Stored records
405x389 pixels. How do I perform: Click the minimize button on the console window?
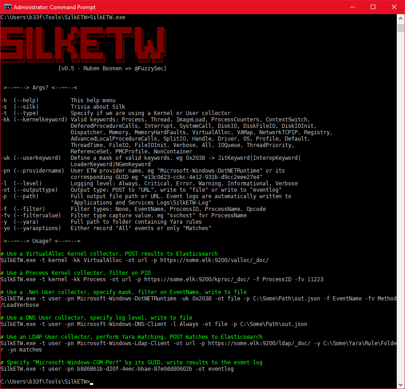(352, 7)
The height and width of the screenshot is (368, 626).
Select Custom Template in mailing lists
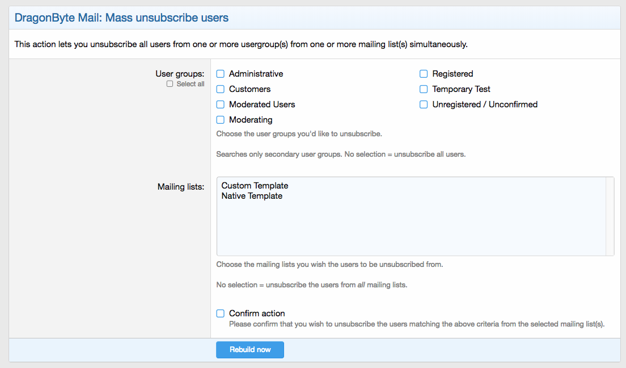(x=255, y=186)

▸ WHAT IS BEING ASKED: Extract each line of the records above that contains the string "perform", matching case exactly.

▸ CORRECT RESULT:
405x389 pixels. How do I perform: Click the minimize button on the console window?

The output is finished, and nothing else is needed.